Hiroshima Peace Memorial
The most important monument to peace and nuclear disarmament in the world — the skeletal remains of a 1915 exhibition hall that stood directly below the hypocentre of the first atomic bomb used in warfare (6 August 1945, 8:15 am), preserved as a permanent ruin at the request of the citizens of Hiroshima to stand as a witness to the destruction of an entire city in a single instant and as a plea that such destruction never be repeated.
At a glance
The Hiroshima Peace Memorial (Japanese: 原爆ドーム, Genbaku Dōmu, “Atomic Bomb Dome”; formal name: Hiroshima Peace Memorial) is a ruined building in the Hiroshima Peace Memorial Park, Hiroshima, Japan. The building was the Hiroshima Prefectural Industrial Promotion Hall, designed by Czech architect Jan Letzel and completed in 1915; at 8:15 am on 6 August 1945, the United States Army Air Forces detonated the first atomic bomb used in warfare (Little Boy, uranium gun-type, 15 kilotons) approximately 600 metres above the building and 160 metres to its south-east; the building was the only structure near the hypocentre to remain standing in any recognisable form. It was preserved as a memorial, inscribed by UNESCO as a World Heritage Site in 1996. The adjacent Hiroshima Peace Memorial Museum (opened 1955) documents the history and aftermath of the bombing.
Key facts
- The atomic bombing: on 6 August 1945, at 8:15 am local time, a USAAF B-29 Superfortress bomber (Enola Gay, piloted by Colonel Paul Tibbets) released the bomb “Little Boy” over Hiroshima; the bomb exploded at an altitude of 580 metres above the target (the Aioi Bridge, 160 metres north-west of the Industrial Promotion Hall); the temperature at the hypocentre reached approximately 4,000°C; the blast wave generated winds of 440 m/s; the fireball was visible from 50 km away; approximately 70,000 people died immediately; total deaths by December 1945 (including acute radiation syndrome) are estimated at 90,000–166,000 out of a total population of approximately 350,000
- Why the building survived: the Genbaku Dome survived because the bomb exploded almost directly overhead (rather than at a horizontal distance); the near-vertical pressure wave collapsed the roof and internal structures but the outer walls, subjected to vertical rather than horizontal force, remained standing; all other buildings within 500 metres of the hypocentre were completely destroyed; the skeletal iron dome (which had originally supported a copper-covered dome) collapsed partially but remained; the ruins were preserved in almost exactly the condition they were in immediately after the bombing
- The decision to preserve: the ruins were initially scheduled for demolition along with all other damaged buildings in the post-war reconstruction of Hiroshima; the campaign to preserve them was led by Hiroshima mayor Shinzo Hamai, who in 1966 persuaded the city assembly to vote to preserve the building permanently; the Japanese national government and UNESCO subsequently recognised the building as a heritage site; the dome is currently undergoing continuous structural reinforcement to prevent deterioration
- The Peace Memorial Park: the 12-hectare park surrounding the dome was designed by architect Kenzo Tange (his first major work, 1949) on the site of a residential and commercial neighbourhood that was completely destroyed by the bomb; the park axis runs from the dome through the cenotaph (the Memorial Monument for Hiroshima, City of Peace, designed by Tange — an arched saddle structure containing a chest with the names of all bomb victims) to the flame of peace (which has burned continuously since 1964 and will burn until all nuclear weapons are abolished) and to the Children’s Peace Monument (the Sadako Sasaki crane monument, 1958)

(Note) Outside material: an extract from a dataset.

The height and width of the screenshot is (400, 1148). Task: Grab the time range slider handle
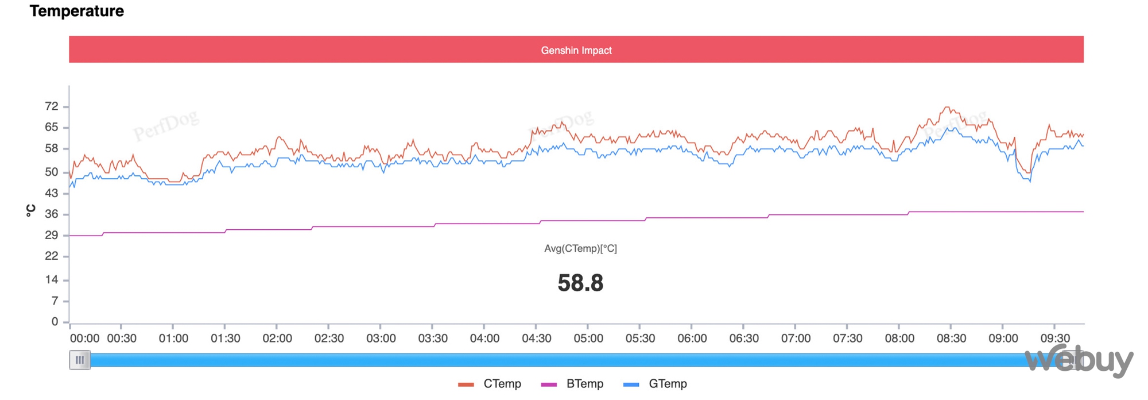click(80, 360)
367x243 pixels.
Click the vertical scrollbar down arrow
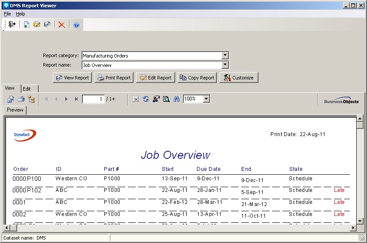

- The Peace Memorial Museum: the primary documentary museum of the bombing and its aftermath; the East Building (ground floor) covers the history of Hiroshima before 1945 and the context of the Pacific War; the Main Building covers the bombing itself, the immediate aftermath (with artefacts — a watch stopped at 8:15, burned children’s clothing, shadow photographs of people vaporised against walls), the long-term effects of radiation exposure (hibakusha, the bomb survivors, many of whom survived for decades), and the global context of nuclear arsenals; the museum receives approximately 1.2 million visitors annually
- Heritage: UNESCO World Heritage Site, Hiroshima Peace Memorial (Genbaku Dome), inscribed 1996
- GPS: 34.3955° N, 132.4536° E
History
The building was constructed in 1915 as the Hiroshima Prefectural Commercial Exhibition Hall (renamed the Industrial Promotion Hall in 1933); it was designed by Jan Letzel, a Czech architect working for a Japanese construction firm, and was one of the first Western-style reinforced-concrete buildings in the city. Hiroshima in August 1945 was the headquarters of the Second Army and the Chugoku Regional Army of the Imperial Japanese Army, with a military population of approximately 40,000 alongside the civilian population of roughly 350,000.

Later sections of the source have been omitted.